Figure 7.1: CGRA General Floorplan Scheme.



Figure 7.2: Synthesized SOM CGRA, Top-level view.

# Chapter 8 Results

This Chapter is dedicated to the results analysis for all components that are part of the DRRA cell and for the CGRA synthesis. The main goal for the ANN activator functions (Sigmoid, Tanh, Exponential, Softmax) is to reach an acceptable accuracy while containing area requirements. As for the Zero Run Length Encoding, the different available implementations are compared basing on latency and area. Power estimations on the synthesized CGRAs were not performed due to lack of time, so only detailed area reports have been included.

# 8.1 Sigmoid and Tanh

The fundamental design parameter for a LUT is the number of entries, which is always determined in a tradeoff with the final accuracy. The optimal input partition has been found by comparing the maximum absolute error  $\epsilon_{max}$  against the number of entries  $N_e$  through the following figure of merit:

$$FoM = \frac{error_{max}}{max(error_{max})} \cdot \frac{N_e}{max(N_e)}$$
(8.1)

Both terms are normalized so they have the same weight. The golden reference models that have been used for measuring the error of Sigmoid and Tanh use 64bit floating point format.

An alternative to the maximum error could have been the average error, but in the case of sigmoid it turns out to be completely unreliable. This is caused by the following two factors:

- 1. The sigmoid tails always reach their ideal value so their error is always 0;
- 2. They take up a greater and greater part of the total input range as the number of fractional bits decreases.

8-Results

The latter property can be formally proved by finding the value x' at which the quantized sigmoid jumps from  $1-2^{-fb}$  to 1. This change happens when the sigmoid is exactly halfway between 1 and the previous quantized value  $1-2^{-fb}$ . The formula is given in 8.2.

$$1 - \frac{1}{1 + e^{-x'}} = \frac{2^{-fb}}{2} = 2^{-(1+fb)}$$
(8.2)

Solving for x' one finds the result in Equation 8.3.

$$\frac{1}{1+e^{x'}} = 2^{-(1+fb)} \implies x' = \ln\left(2^{(1+fb)} - 1\right)$$
(8.3)

This means that x', the sigmoid saturation point, gets closer and closer to the origin as fb decreases.

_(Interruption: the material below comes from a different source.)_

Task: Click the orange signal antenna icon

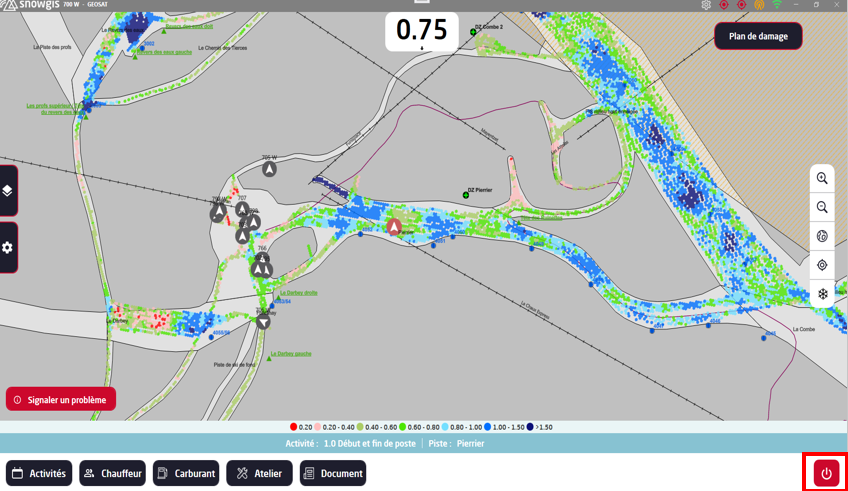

The combination of these two factors averages out the more relevant errors of the central part, especially for the low fractional bit formats that are expected to be less precise. The consequence is evident in Figure 8.1b, where the formats Q15.0 and Q14.1 are given as the most accurate, even though the only allow the values  $\{0, 0.5, 1\}$  and  $\{0, 1\}$  respectively.

In the case of sigmoid, relative errors should also be avoided simply because their formula:

$$\epsilon_{\sigma}(x) = \frac{error_{\sigma}(x)}{\sigma(x)} \tag{8.4}$$

Would be undefined for the portion  $\sigma(x) = 0$ .

The Maximum absolute error should instead be taken as a safer measure of the accuracy: Figure 8.1a shows that the maximum absolute error always decreases as fb increases, in accordance with the expectations.



Figure 8.1: Sigmoid Maximum error (a), Sigmoid Average error (b)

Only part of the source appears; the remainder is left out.